Understanding each budget line
Personnel is your largest and most scrutinised line. Reviewers check that effort (percentage of time) makes sense for the scope of work. A postdoctoral researcher at 100% effort over two years is defensible for a major data-collection study; the same person at 10% effort may signal that the research is really a side project.
Fringe benefits cover employer-paid costs: social security, health insurance, retirement contributions. The rate is set by your institution — it is not something you calculate yourself. Your sponsored-programs office or grants administrator will give you the negotiated rate, typically ranging from around 20% to 40% for full-time employees. The tool applies the percentage you enter to the personnel total only, which is correct per standard federal budget guidance.
Equipment generally covers items costing more than $5,000 with a useful life of more than one year. Items below that threshold (laptops, peripherals, lab supplies) are often classified as supplies rather than equipment. Many funders exclude equipment from the indirect cost base — a practical reason to itemise it separately rather than lumping it into supplies.
Travel should be broken down in the justification as number of trips × cost per trip. Conference travel should name the event category (e.g., “one national conference”) even if the specific conference is not yet known.
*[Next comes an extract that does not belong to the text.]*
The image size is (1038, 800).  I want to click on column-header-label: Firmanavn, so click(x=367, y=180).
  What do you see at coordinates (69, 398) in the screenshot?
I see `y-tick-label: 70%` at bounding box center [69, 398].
Indirect costs (also called facilities and administrative costs, or F&A) are the overhead your institution negotiates with the federal government. Foundation grants frequently cap indirect at a lower rate — commonly 10% to 15% — regardless of your institution’s negotiated rate. Always confirm the funder’s allowed rate before entering it here; submitting at your full institutional rate to a foundation that caps at 10% will require a budget revision.
Worked example
A two-year laboratory study with one graduate research assistant:
| Line | Amount | Basis |
|---|---|---|
| Personnel (RA at 50% effort × 2 yrs) | $60,000 | $30,000/yr salary |
| Fringe (28%) | $16,800 | 28% × $60,000 |
| Equipment (benchtop centrifuge) | $8,500 | one unit |
| Travel (2 conferences × $1,400) | $2,800 | airfare + hotel est. |
| Supplies (reagents, consumables) | $12,000 | $6,000/yr |
| Total direct costs | $100,100 | |
| Indirect (25% of TDC) | $25,025 | exc. equipment: (100,100 − 8,500) × 0.27 |
| Total project budget | $125,125 |
(In this example the indirect base excludes equipment, which is a common funder rule — verify yours.)
Tips for a stronger budget justification
- Justify amounts with a specific basis, not a bare number. “One national-conference registration and economy airfare at an estimated $1,400” is defensible; “$1,400 for travel” invites questions.
- Fringe rates should match your institution’s negotiated rate exactly. Using a rounded figure without a source looks imprecise.
- If your funder uses modified total direct costs (MTDC) rather than total direct costs as the indirect base, exclude equipment, capital expenditures, and subcontract amounts above $25,000 from the base before applying the rate.